By this time on September 26th, 2008, my brother was naked and dead on the floor in a tiny apartment in Cedar Rapids, and nobody knew it.
Neighbors and passersby couldn’t see his body through the maroon sheet he draped over the living room window, the same way he draped a safari print sheet over the bedroom window. When I saw his makeshift blackout curtains in the crime scene photographs, I gasped. I do that, too: shades permanently drawn, a repulsion to too much light, to people looking in. When I am alone, I want to be alone.
“It appeared he had been dead for some time due to the lividity,” the police said in the crime scene report. Lividity: when blood, no longer pumped by the heart, sinks into the lowest part of the body. Face to floor, arms reaching out in child’s pose, my brother’s ribcage and neck filled with blood, and it fixed there like a birthmark.
Fixed, like an x-ray after the fixer solution freezes bones in place on the film, broken for eternity. Even when the police rolled my brother over, the blood didn’t slosh into other body parts. His vessels had already broken down. The blood had no way out.
He had been dead for some time.
I couldn’t imagine my brother dead until I saw those photos, and sometimes, I wish I hadn’t seen them. I finally took my research too far, I think. I can’t stand a world with him dead.
But I can’t stand a world with him alive, either.
If he had taken the plea deal instead of morphine, methadone, diazepam, gabapentin, and desmethyldiazepam, he would be alive right now. This second. Maybe fixing himself a meal in the cramped kitchen I have stared at in those photographs, amazed at the olive oil decanter on the counter. My brother drizzled olive oil on his salads, his bread?

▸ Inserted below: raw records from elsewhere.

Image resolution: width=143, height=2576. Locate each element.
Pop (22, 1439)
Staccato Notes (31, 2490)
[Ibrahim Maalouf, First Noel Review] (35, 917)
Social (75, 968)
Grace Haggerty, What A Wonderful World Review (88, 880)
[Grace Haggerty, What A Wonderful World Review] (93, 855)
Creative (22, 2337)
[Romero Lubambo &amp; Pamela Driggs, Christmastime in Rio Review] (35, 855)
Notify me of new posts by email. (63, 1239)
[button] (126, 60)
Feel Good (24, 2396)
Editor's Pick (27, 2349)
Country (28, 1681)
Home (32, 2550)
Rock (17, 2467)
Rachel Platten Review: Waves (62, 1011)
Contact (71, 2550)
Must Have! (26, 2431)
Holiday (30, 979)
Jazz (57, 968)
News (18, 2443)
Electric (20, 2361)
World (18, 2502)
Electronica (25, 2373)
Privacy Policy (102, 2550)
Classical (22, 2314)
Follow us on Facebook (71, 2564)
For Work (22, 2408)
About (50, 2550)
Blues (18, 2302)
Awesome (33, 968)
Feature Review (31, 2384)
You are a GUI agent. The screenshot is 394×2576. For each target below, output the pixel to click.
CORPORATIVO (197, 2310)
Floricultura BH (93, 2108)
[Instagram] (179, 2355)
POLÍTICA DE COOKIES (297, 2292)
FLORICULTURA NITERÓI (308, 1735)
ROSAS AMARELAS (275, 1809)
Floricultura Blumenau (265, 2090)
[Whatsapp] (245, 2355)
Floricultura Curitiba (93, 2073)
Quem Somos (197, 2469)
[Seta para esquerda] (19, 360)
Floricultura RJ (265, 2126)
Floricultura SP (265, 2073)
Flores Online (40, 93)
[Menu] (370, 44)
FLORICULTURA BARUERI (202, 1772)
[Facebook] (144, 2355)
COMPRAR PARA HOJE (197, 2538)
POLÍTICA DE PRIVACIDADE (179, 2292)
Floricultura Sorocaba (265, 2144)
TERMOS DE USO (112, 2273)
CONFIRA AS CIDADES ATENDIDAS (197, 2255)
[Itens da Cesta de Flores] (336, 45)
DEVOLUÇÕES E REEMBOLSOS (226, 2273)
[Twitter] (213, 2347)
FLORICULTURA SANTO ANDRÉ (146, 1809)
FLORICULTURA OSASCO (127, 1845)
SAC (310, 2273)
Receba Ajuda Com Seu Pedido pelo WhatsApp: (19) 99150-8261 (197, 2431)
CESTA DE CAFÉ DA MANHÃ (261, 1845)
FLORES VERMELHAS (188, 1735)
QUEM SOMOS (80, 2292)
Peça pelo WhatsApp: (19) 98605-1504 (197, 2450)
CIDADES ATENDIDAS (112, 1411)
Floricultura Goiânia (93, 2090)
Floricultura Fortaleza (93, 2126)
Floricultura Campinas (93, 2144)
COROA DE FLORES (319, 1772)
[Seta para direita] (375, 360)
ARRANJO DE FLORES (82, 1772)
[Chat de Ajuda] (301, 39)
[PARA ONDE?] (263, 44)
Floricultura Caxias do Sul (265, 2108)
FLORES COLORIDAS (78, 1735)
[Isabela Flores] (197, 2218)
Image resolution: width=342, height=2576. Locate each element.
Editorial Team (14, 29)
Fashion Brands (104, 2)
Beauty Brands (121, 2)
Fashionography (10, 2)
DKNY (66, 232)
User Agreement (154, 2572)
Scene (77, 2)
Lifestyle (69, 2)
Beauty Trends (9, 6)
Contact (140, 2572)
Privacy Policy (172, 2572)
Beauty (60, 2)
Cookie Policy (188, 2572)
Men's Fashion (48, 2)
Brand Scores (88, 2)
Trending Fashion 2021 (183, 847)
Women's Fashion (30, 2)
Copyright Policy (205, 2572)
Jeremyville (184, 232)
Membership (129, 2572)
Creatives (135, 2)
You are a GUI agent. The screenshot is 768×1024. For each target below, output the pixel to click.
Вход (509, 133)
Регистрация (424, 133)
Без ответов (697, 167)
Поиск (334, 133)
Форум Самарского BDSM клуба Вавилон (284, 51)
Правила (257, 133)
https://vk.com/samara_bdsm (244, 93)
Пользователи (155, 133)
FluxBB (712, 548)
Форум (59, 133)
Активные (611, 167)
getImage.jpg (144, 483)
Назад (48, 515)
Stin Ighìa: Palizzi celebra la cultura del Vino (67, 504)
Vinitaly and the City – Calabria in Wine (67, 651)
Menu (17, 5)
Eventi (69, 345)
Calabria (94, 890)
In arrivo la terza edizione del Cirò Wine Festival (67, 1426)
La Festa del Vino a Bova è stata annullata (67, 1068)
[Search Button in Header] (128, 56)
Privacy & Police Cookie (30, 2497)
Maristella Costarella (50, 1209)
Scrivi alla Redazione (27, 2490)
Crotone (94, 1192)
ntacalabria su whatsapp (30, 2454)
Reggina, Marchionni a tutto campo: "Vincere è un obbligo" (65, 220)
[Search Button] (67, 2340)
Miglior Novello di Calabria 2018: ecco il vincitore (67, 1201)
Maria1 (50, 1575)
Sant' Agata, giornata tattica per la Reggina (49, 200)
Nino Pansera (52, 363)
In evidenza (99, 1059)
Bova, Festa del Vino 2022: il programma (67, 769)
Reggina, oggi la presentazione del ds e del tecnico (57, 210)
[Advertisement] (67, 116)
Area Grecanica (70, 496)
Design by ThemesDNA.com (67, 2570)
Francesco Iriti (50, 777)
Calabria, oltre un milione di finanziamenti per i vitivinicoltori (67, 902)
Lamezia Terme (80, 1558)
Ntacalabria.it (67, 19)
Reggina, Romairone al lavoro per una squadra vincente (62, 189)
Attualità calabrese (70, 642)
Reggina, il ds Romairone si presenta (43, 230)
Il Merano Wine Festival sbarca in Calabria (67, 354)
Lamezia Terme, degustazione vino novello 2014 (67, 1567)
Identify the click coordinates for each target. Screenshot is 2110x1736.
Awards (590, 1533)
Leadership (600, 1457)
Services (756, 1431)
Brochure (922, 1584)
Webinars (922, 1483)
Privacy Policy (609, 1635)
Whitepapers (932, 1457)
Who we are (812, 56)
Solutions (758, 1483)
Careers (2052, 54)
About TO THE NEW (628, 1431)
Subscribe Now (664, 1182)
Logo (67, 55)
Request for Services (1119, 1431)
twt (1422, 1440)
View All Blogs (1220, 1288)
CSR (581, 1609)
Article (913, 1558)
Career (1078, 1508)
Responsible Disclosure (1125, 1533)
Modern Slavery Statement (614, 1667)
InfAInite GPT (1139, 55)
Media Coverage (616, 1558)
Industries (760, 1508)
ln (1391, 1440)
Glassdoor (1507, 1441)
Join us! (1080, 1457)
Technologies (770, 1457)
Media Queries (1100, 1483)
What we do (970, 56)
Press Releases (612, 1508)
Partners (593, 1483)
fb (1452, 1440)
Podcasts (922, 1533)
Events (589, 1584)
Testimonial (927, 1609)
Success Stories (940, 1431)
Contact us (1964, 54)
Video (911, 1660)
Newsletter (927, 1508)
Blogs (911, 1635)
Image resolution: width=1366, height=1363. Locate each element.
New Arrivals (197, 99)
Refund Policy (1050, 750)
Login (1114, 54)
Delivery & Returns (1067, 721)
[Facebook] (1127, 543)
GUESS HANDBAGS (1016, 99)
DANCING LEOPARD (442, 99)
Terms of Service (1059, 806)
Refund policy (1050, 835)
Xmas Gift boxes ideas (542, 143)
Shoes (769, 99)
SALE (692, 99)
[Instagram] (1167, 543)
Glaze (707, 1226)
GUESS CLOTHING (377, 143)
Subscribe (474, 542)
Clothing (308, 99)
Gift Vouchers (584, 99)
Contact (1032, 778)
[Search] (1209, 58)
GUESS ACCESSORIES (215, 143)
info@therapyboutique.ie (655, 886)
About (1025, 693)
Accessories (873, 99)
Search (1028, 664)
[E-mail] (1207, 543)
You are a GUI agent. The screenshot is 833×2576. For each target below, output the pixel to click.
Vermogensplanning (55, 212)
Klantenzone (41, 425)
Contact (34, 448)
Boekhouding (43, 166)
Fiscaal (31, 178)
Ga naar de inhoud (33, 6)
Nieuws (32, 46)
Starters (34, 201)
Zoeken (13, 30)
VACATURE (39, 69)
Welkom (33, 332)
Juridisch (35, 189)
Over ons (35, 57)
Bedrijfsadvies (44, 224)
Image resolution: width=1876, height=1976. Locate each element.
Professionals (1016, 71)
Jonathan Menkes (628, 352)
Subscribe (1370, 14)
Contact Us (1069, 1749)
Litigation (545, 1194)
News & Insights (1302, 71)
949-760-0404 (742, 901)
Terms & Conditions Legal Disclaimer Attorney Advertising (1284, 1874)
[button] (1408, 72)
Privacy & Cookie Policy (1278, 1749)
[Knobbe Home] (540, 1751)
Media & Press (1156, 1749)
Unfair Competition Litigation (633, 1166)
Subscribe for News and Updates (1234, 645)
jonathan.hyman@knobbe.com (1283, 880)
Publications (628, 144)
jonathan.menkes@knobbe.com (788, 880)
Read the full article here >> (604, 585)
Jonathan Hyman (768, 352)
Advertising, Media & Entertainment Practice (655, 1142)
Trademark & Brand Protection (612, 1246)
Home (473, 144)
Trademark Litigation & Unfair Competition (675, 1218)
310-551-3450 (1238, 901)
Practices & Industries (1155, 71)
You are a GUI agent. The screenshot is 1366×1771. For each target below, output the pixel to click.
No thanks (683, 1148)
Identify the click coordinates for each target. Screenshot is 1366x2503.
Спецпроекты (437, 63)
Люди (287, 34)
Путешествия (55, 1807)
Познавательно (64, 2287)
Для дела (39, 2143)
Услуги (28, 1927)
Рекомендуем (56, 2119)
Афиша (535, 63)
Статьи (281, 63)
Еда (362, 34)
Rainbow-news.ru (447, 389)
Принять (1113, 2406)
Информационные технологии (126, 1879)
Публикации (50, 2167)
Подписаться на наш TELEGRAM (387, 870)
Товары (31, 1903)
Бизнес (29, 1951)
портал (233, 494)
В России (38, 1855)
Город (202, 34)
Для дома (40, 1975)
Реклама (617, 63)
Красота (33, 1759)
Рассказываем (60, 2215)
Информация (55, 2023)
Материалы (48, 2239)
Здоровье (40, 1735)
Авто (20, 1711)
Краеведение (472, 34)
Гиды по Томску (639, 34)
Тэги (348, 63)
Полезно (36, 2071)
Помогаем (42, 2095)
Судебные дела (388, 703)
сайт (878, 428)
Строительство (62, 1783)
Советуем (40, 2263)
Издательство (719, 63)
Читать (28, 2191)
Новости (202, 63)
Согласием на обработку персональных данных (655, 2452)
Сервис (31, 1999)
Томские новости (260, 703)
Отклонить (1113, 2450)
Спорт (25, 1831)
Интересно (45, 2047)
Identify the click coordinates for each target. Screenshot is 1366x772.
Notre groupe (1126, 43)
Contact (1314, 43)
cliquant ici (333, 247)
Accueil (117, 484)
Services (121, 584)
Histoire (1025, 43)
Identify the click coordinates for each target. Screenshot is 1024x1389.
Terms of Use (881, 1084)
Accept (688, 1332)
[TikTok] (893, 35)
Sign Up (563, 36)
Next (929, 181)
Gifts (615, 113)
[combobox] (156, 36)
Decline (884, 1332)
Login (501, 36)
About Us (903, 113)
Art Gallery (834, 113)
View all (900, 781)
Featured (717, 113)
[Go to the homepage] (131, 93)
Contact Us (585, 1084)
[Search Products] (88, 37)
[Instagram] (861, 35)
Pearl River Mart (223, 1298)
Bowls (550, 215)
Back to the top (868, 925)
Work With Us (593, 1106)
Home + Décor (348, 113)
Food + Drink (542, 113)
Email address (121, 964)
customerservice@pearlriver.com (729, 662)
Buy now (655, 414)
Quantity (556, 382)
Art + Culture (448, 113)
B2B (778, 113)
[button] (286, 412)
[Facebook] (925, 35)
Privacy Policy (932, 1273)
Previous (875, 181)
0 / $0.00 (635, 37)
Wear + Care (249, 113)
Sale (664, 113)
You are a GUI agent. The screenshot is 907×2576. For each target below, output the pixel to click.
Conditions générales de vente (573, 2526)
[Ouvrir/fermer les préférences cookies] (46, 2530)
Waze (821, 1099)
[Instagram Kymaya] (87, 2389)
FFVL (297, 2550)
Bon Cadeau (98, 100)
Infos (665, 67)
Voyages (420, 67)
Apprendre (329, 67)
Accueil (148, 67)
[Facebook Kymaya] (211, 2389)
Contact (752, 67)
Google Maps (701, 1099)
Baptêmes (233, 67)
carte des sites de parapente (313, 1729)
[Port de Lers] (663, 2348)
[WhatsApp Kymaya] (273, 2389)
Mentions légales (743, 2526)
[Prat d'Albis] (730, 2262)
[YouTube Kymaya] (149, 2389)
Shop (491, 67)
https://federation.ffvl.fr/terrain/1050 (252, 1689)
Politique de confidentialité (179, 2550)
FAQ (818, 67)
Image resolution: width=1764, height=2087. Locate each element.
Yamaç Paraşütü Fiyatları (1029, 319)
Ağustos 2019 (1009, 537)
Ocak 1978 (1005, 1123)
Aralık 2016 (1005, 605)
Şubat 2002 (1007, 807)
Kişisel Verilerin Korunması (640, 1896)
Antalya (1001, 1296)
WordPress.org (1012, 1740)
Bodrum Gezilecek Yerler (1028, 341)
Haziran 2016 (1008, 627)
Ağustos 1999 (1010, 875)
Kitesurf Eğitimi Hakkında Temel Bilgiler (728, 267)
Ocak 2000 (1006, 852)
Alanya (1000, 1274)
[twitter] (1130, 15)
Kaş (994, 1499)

He would be out of prison right now. His body would be curled up on the couch of his little apartment, the one I know intimately from the crime scene photographs, the one I never would have seen were it not for the crime scene photographs.
The one located right down the street from my parents’ apartment–not the address in the obituary, in another town. Meaning: My father knew everything. He knew, and he didn’t tell me. He didn’t tell me because I have testified. I could have helped put his golden child in prison.
I could have testified.
In 1974, the Supreme Court of Iowa heard the appeal of Joseph Raymond Maestas, convicted of “committing lewd and lascivious acts in the presence and upon the body of a child under 16 years of age.” Maestas wanted the testimony of the victim’s older sisters thrown out because their allegations from six and ten years prior were “too remote” in time.
The court disagreed:
We believe the facts of this case, and particularly the intrafamilial nature and similarity of place of defendant’s misconduct, compel the conclusion the evidence of defendant’s prior acts was not too remote in time …
In other words, incest transcends time.
In 2010, State v. Cox called Maestas into question, though, and I only found out about my brother’s case in 2013. But in 2008, if my family hadn’t covered up my brother’s crime, I might have been on the witness list.
If my brother were alive today, his name and photograph would appear on the sex offender registry. I could know his GPS coordinates for life. I could watch his age progression from afar for life.
I could track him down, show up at his door. Try to fix this thing between us. Fix us. So the last picture wouldn’t be broken for eternity.
Except, if I am honest, I wouldn’t know about his final crime if he hadn’t died. I never bought the heart attack story my family fed me after the autopsy. It set my teeth on edge. It pecked at my insides like a scavenger until I was completely empty. My family lied, and I knew it. They lied to protect him.
I had what the Mormons call a testimony, a burning in my bosom, a knowledge of things unseen. I was in the visitor center at Temple Square, bawling as I watched an informational video. Families can be together forever, it said. I sat down at the genealogy computers, searched my brother’s name, and got a hit: his social security number.
“Write it down,” a sister missionary said, sliding a scrap of paper and a pencil toward me.
Write it down. Like a mission call. I could run a background check, I thought. Know things about him he never told me in life.
But exposing his secrets meant exposing mine, too.
I carried my brother’s social security number in my wallet for years, taking it out sometimes to look at it the way normal sisters gaze at photos of their brothers.
I knew. I had a testimony.
3:59 AM on March 2, 2013, in the dark of the morning when nobody could see me, a background check returned this result:
Case No: 08791 FECR009867
Charge: SEXUAL ABUSE 2ND DEGREE – 1978 (FELB)
Case Initiation Date: 12/20/07
He did it again. He did it again. He did it again.
He got caught. He got caught. He got caught.
I paced the apartment chanting those words under my breath, wringing my hands, until my husband woke up, and I said, “You’re not going to believe this. The fucker did it again.”
For the first time in my life, I felt like I could tell the truth. I was free. (I have since learned it isn’t that simple, but more on that in a future post.)
Did my brother have to die to set me free? Did my brother have to die for me to be redeemed?
I can’t stand it, this world with him dead. But I can’t stand a world with him alive, either.